What you will do »
Output the lines of the listing below exactly, starting at the line containing "Click the score dashes beside Minami Nonaka" and stopping after the last line, with any pictures dropped.

Given records START

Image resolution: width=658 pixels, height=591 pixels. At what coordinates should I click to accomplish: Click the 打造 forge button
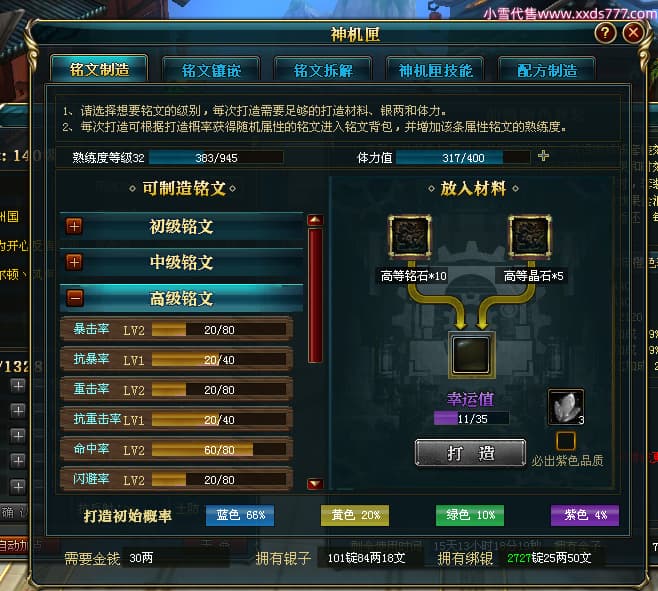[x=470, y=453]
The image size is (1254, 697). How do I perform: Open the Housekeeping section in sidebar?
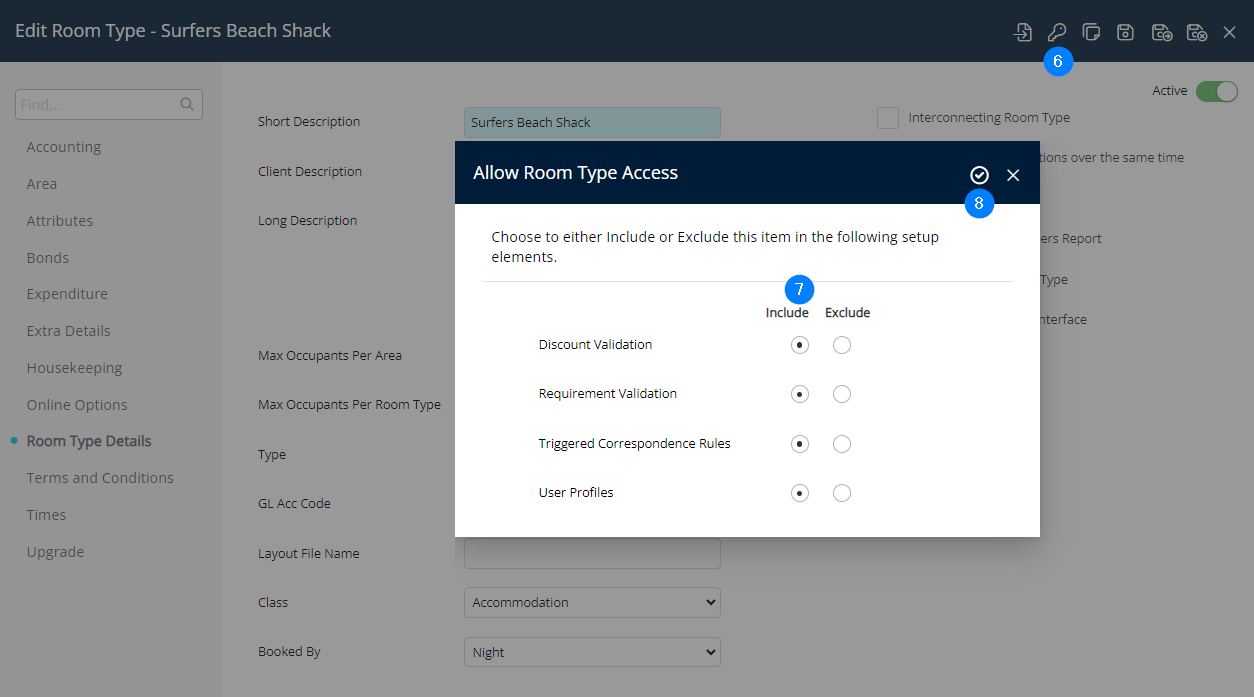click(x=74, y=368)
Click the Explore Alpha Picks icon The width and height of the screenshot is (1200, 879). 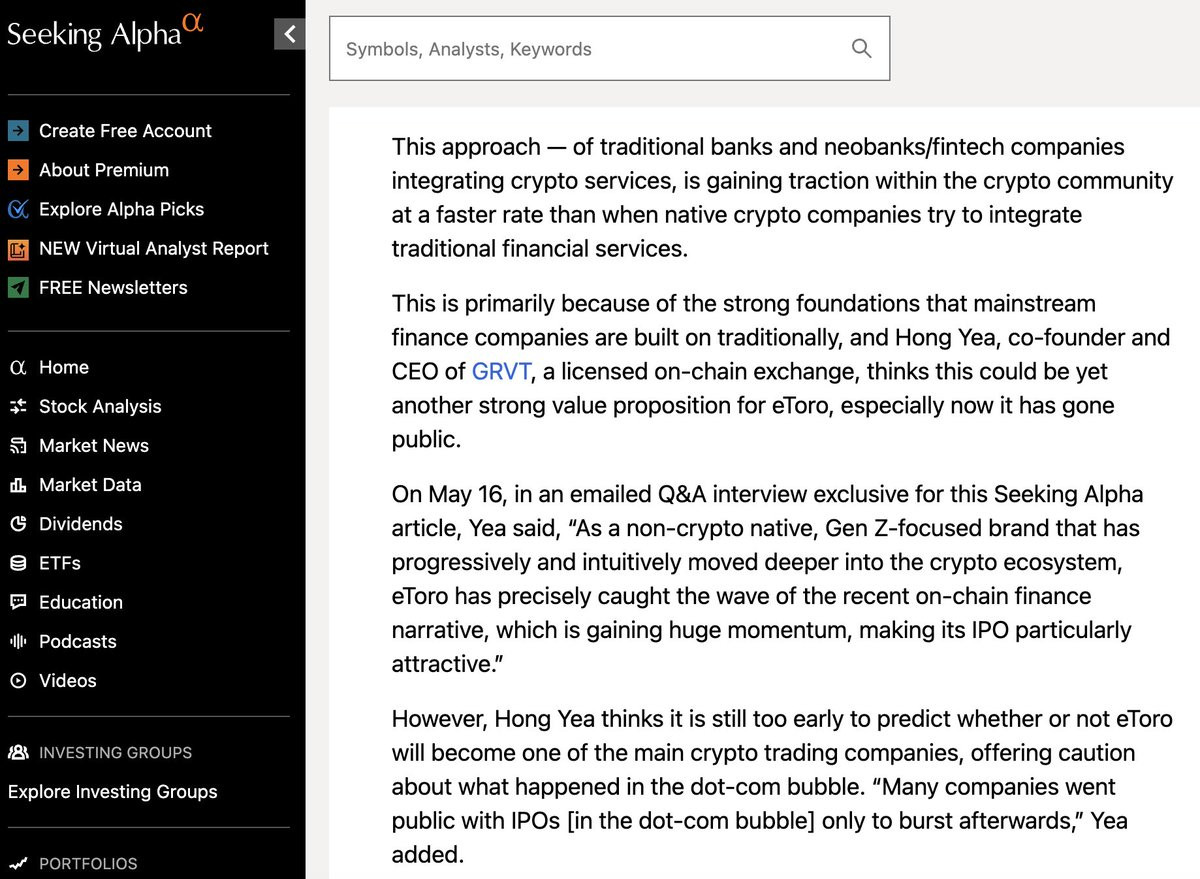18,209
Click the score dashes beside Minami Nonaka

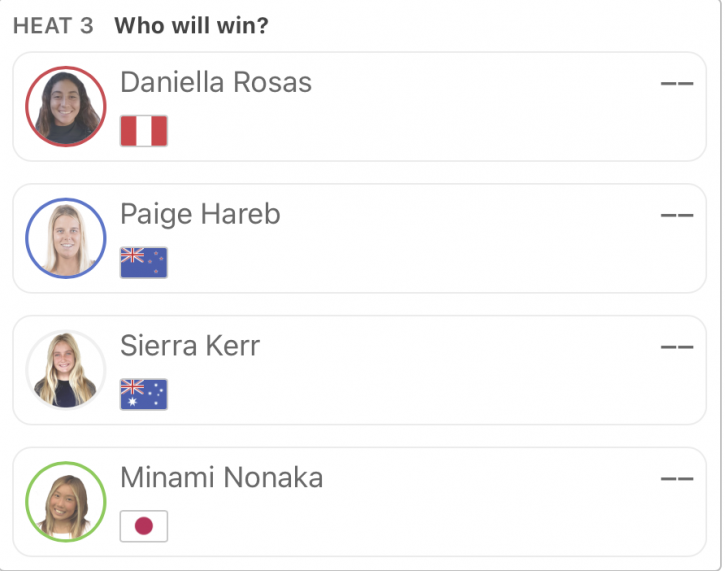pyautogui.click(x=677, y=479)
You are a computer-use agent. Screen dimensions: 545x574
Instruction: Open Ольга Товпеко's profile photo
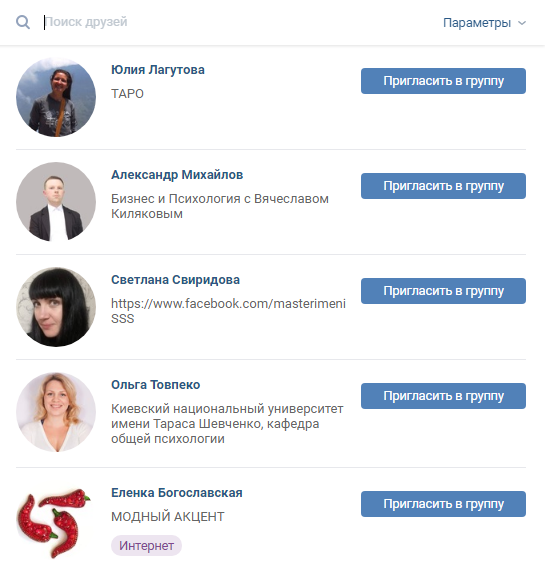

Given records END

Response »
Click the score dashes beside Minami Nonaka

pyautogui.click(x=677, y=479)
You are a computer-use agent. Screen dimensions: 545x574
Instruction: Open Ольга Товпеко's profile photo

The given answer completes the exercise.